Light-emitting devices such as computer screens, cell phones and iPads disrupt sleep patterns which eventually lead to a decrease in melatonin that promotes healthful sleep and produces Serotonin that affects our moods. Antidepressants are often used to increase Serotonin in depressed individuals. How will such rabid media use affect society? I’m interested in this and if you are we’ll revisit the topic another time.

Back to the 50’s and 60’s.

Imagine if a radio program director back then could find a way to hook their listeners up to a transistor radio and have them communicate back and forth, never turn it off and have a direct channel into their psyche.

That’s what we have today.

We thought that Clear Channel was the ultimate neurotransmitter and that network television was the medium civilization could not live without.

But not so anymore.

Our lives may have been changed more by Apple than any politician, mentor, teacher, role model or scientific advance because Apple makes the devices we crave and feeds the need for content through its iTunes store. Other electronics firms and cell carriers then follow and the trend proliferates.
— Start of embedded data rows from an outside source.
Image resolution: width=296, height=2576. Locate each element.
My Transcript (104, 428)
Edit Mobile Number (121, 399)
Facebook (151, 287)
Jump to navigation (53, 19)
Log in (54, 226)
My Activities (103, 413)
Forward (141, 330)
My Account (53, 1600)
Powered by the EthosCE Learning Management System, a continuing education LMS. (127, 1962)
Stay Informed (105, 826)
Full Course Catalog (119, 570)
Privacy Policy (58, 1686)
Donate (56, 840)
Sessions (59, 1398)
So let me lay it all out for media companies and future media entrepreneurs in content and music:

1. The new gold standard is 30 minutes -- if that. You’ll have to make your content ready to be interrupted or it will be discarded by a distracted consumer.

2. Someday soon, all content will be offered up in modules – short models (read number 1 above). Consumers will have to choose whether they want to hear a personality’s bits divided into options and then decide which ones to hear on-demand. It’s now about the sum of the parts – not the whole.

3. Commercials as we know them are dead. So are print and Internet ads, but don’t tell Google – a traditional media company if there was ever one disguised in new age concepts. Social networking will track down consumers so you had best work on that concept rather than broadcasting messages consumers will increasingly ignore. Pandora can reach you in Dover, Delaware on your mobile device.

4. Everything you do will have to contain video, audio and text.

We are moving to a world where there will be no more television, radio or publishing as we have known it.

The rules are changing.

The question is -- do you want to stay ahead of these rapid consumer changes or try to grow the status quo and put major media businesses in peril by the time next year's statistics will become more compelling?